Hay quienes ven esto como la totalidad del quehacer público, y su relación con los ciudadanos como una simple transacción comercial: pago impuestos, y con ello compro una cartera de servicios. Fácil, igual que ir a un banco o a un supermercado. Pago más, me da más; pago menos, recibo menos.
De aquí se desprende la fórmula que sugiere que la privatización pueda ser siempre una buena solución: si hay un proveedor que me ofrezca salud, educación o policía a un precio más barato que la institución pública, ¿por qué escoger la opción más cara? Mejor privatizo, y que un proveedor especializado venda con mayor eficiencia y al mejor postor los servicios de salud, educación y demás. El gobierno de Arzú fue el más entusiasta exponente de esta visión.
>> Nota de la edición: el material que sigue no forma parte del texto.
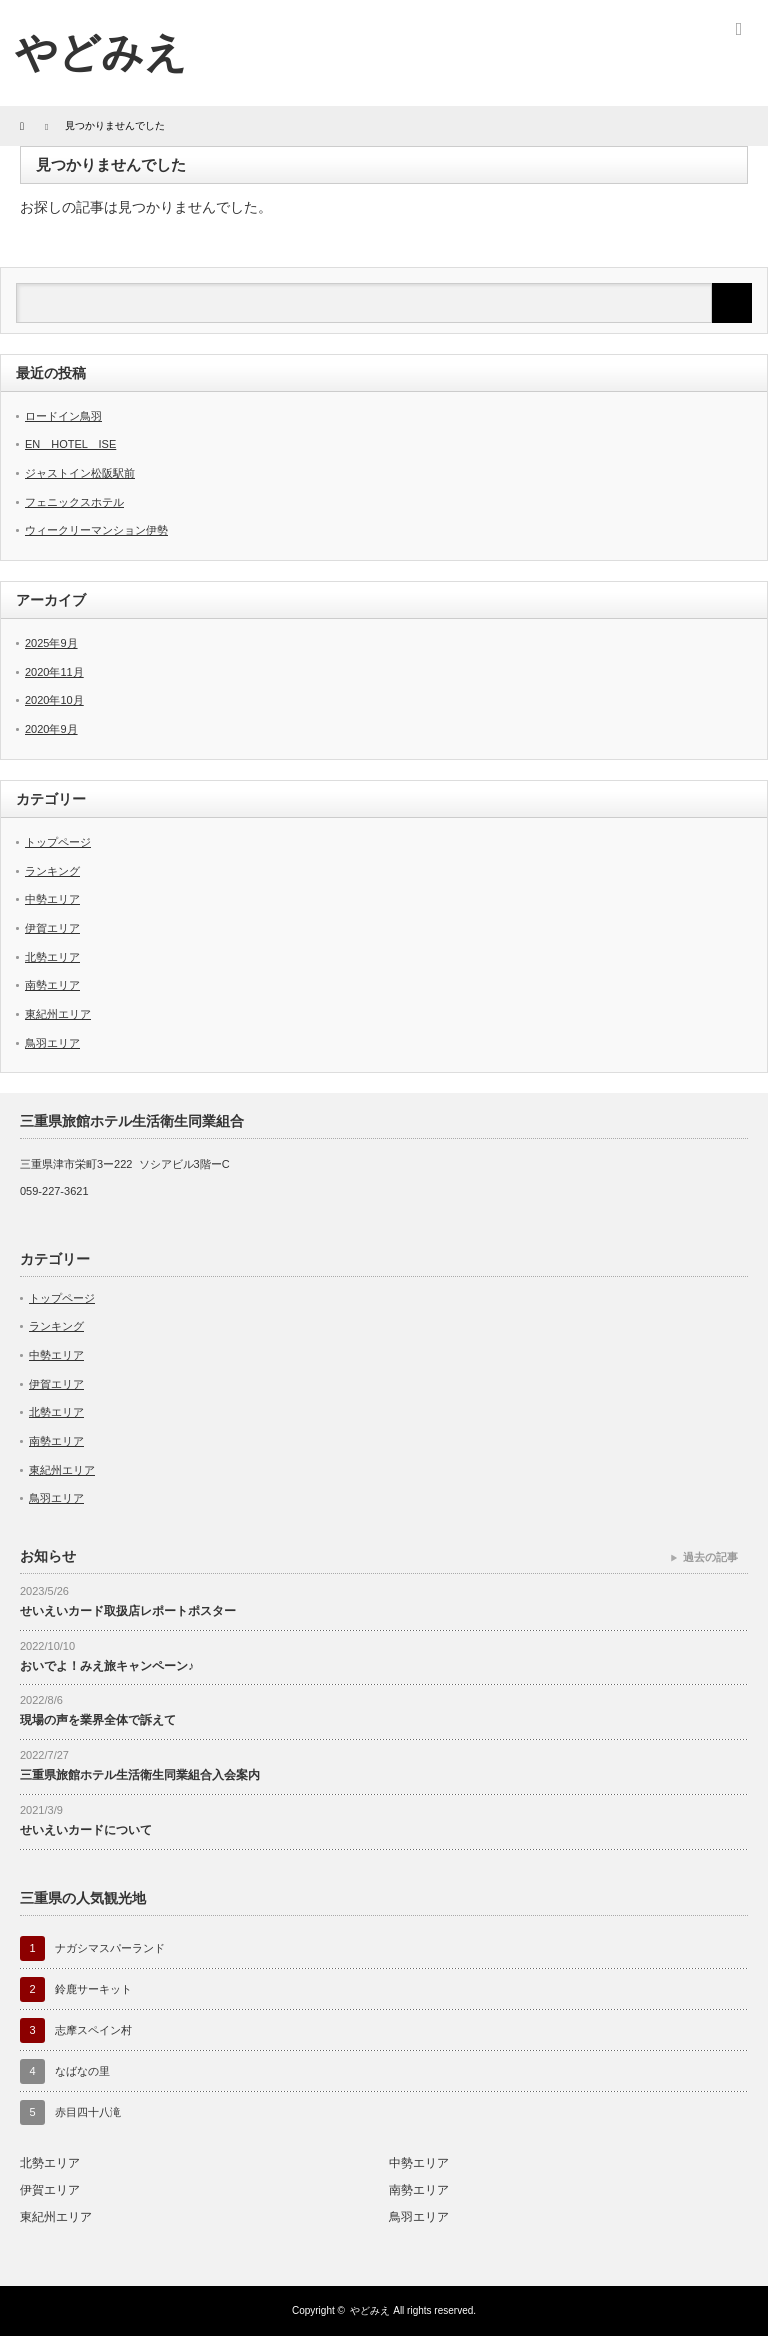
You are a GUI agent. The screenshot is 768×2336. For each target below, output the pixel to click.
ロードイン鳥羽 (63, 416)
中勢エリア (52, 899)
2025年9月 (51, 643)
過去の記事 (710, 1557)
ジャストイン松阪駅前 (80, 473)
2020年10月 (54, 700)
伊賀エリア (52, 928)
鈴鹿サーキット (93, 1989)
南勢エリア (52, 985)
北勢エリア (52, 957)
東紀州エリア (58, 1014)
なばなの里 (82, 2071)
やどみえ (101, 52)
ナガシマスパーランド (110, 1948)
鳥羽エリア (52, 1043)
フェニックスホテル (74, 502)
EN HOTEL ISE (70, 444)
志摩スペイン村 (93, 2030)
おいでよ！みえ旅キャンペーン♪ (107, 1666)
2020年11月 (54, 672)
Sin embargo, la cosa es más complicada. Muchas actividades, más que “servicios”, son derechos. Recibir los beneficios de una maestra o una doctora no son simple contraparte a mi pago por sus servicios, sino una satisfacción que el Estado me debe por la simple razón de ser yo un ciudadano, así como lo son los demás, pobres o ricos. Tengo, tan solo por mi naturaleza y dignidad humanas, la expectativa de una vida decente, con oportunidades y medios para aprovecharlas. Al menos en principio, es el Estado la forma que tenemos el conjunto de ciudadanos para resolver esa expectativa.
De esta segunda perspectiva se desprende el reconocimiento de que no siempre lo más barato es lo mejor, ni la capacidad de pago la única clave para acceder a un servicio. Ante la realidad de la desigualdad en los ingresos y las capacidades, las sociedades optan por subsidiar al más pobre a partir del más rico, o solidarizarse los mejor dotados con los menos afortunados. La Constitución enmarca esta visión, y los Acuerdos de Paz ensayaron darle más visibilidad para el caso guatemalteco.
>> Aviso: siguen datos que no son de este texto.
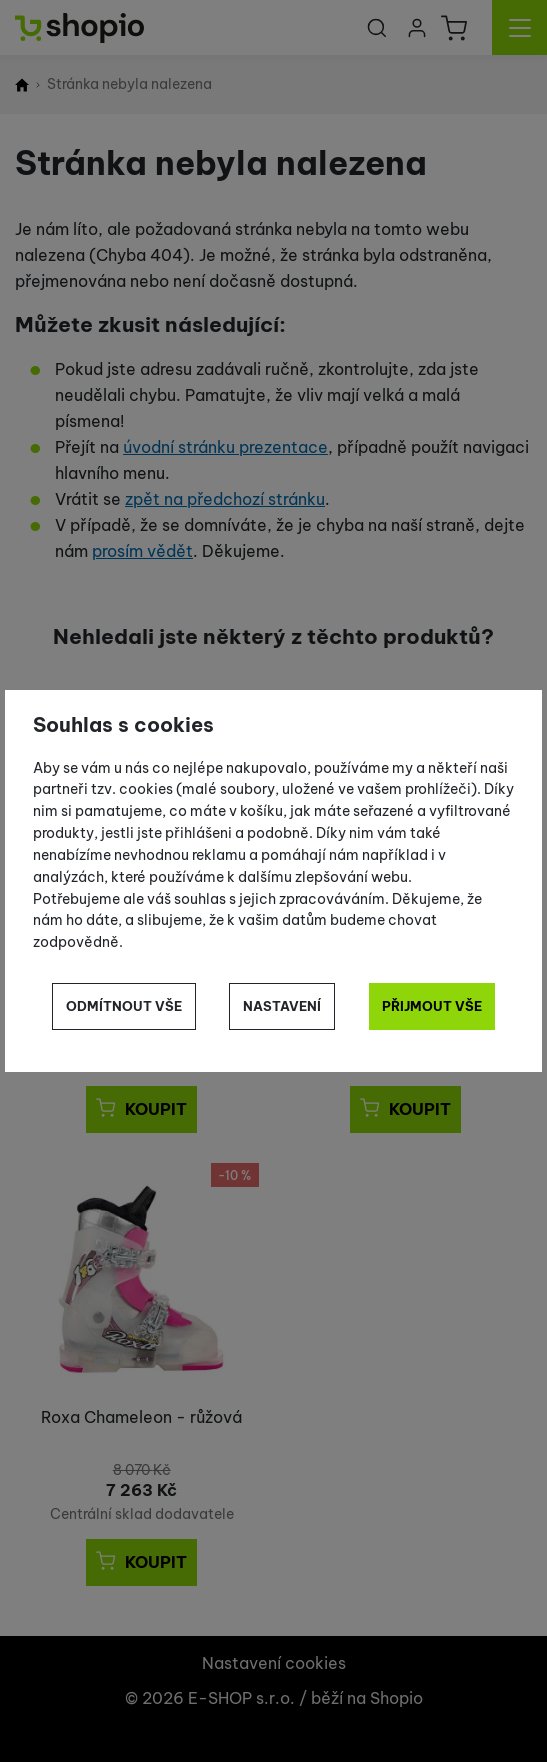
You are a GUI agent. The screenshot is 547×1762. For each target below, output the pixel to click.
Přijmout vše (432, 1006)
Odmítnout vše (124, 1006)
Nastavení (282, 1006)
Sin embargo, hay una tercera dimensión en todo esto, más allá de las perspectivas del servicio y el derecho. Cuando vemos un negocio, sabemos que hay allí un dueño, quizá inversionistas, y aparte algunas personas –los empleados– que prestan los servicios de manera directa. En el caso de un hospital o un colegio privado, decimos que es “de fulano”, quien no necesariamente es médico o maestro. Curiosamente, cuando nos preguntamos dónde está el Estado, es fácil ver el servicio, pero no encontramos detrás a nadie más. Esto esconde dos hechos notables. El primero es que los “dueños” de un Estado no son sino sus propios ciudadanos (al menos cuando se trata de una democracia efectiva). El segundo es que el Estado no existe sino cuando hace cosas, cuando ejercita sus funciones.
Entonces, el Estado no solo produce servicios, ni sólo reproduce a la sociedad en sus derechos. Además y a la vez, se reproduce a sí mismo en sus funciones. El Estado que llamamos Guatemala y del que nos consideramos ciudadanos, solo existe en la medida que se recrea en nosotros como beneficiarios de sus funciones de salud, educación, seguridad y tantas otras.
Cuando a partir de los ochenta corrimos tras el espejismo de un servicio más barato y más eficiente en nombre de la privatización, con frecuencia negamos el derecho de los más pobres (que al fin, no tenían voz). A la vez, logramos pegarnos el tiro en el pie con gran puntería, al hacer desaparecer la función estatal. Es claro que el Estado ha dejado de existir allí donde faltan servicios para los pobres, donde no llegan las instituciones públicas y solo mandan caciques o narcos. Sin embargo, igualmente ha desparecido allí donde no hace falta usar servicios públicos, porque se tiene para comprarlos al sector privado.
Hoy que la fortuna de los conservadores está al alza, quizá no sea casual que ya empecemos a oír nostálgicas referencias a la privatización de funciones clave como la educación, a pesar del radical anacronismo que ello implica, visto más allá del contexto guatemalteco. El problema es que ante la inexistencia práctica de Guatemala en muchas áreas de la vida, y las crecientes invitaciones al cambio a partir de los ciudadanos, ello exige creer en la magia como recurso de política. Pedir hoy más privatización es ponerse en la situación del arriero tonto: “se me murió el caballo, justo cuando ya le había enseñado a vivir sin comer”.